What to work on: The answer must consist of each line below that contains the string "agent".

Records:
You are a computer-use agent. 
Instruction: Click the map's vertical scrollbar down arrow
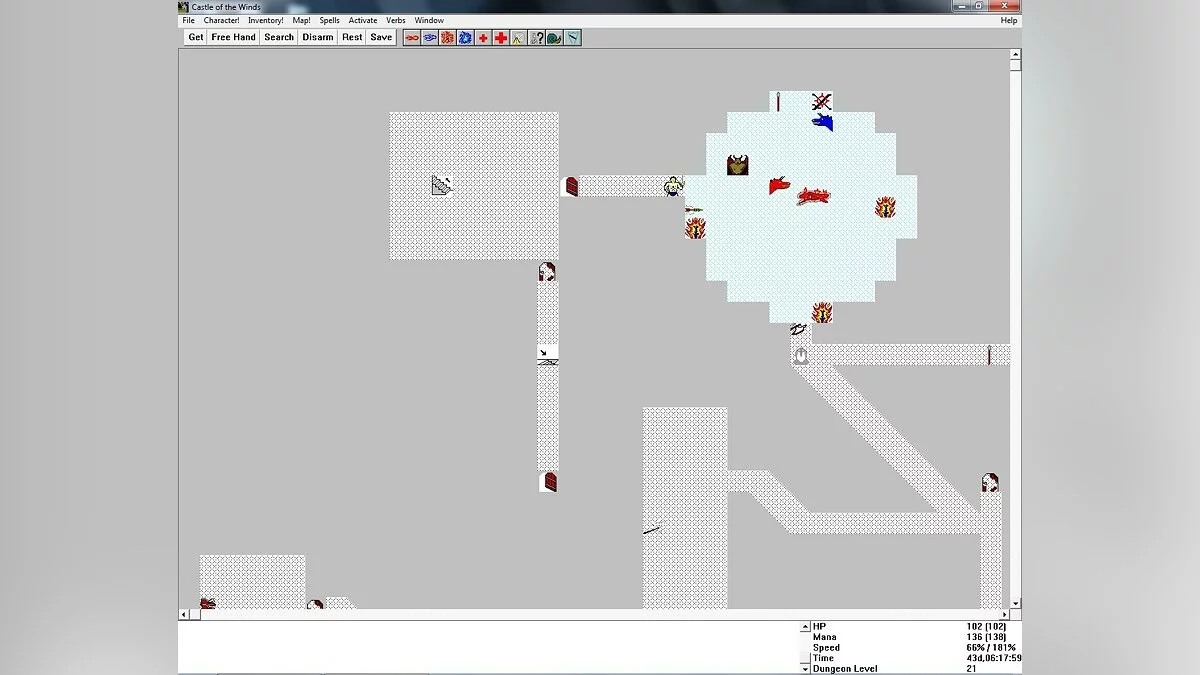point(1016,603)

==

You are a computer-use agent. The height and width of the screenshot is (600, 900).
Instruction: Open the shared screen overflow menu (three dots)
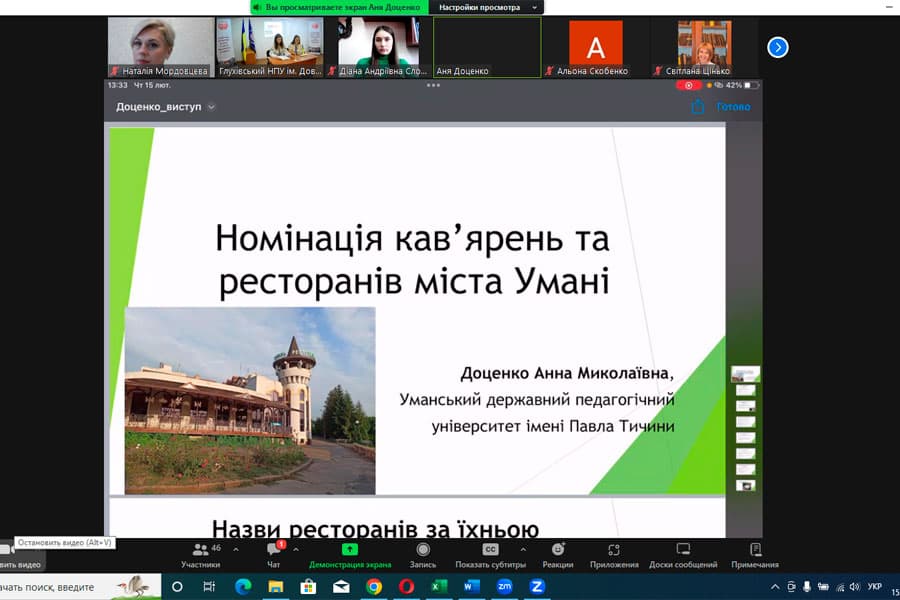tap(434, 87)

Solution for this problem:
You are a computer-use agent. 
You are a computer-use agent. The height and width of the screenshot is (600, 900).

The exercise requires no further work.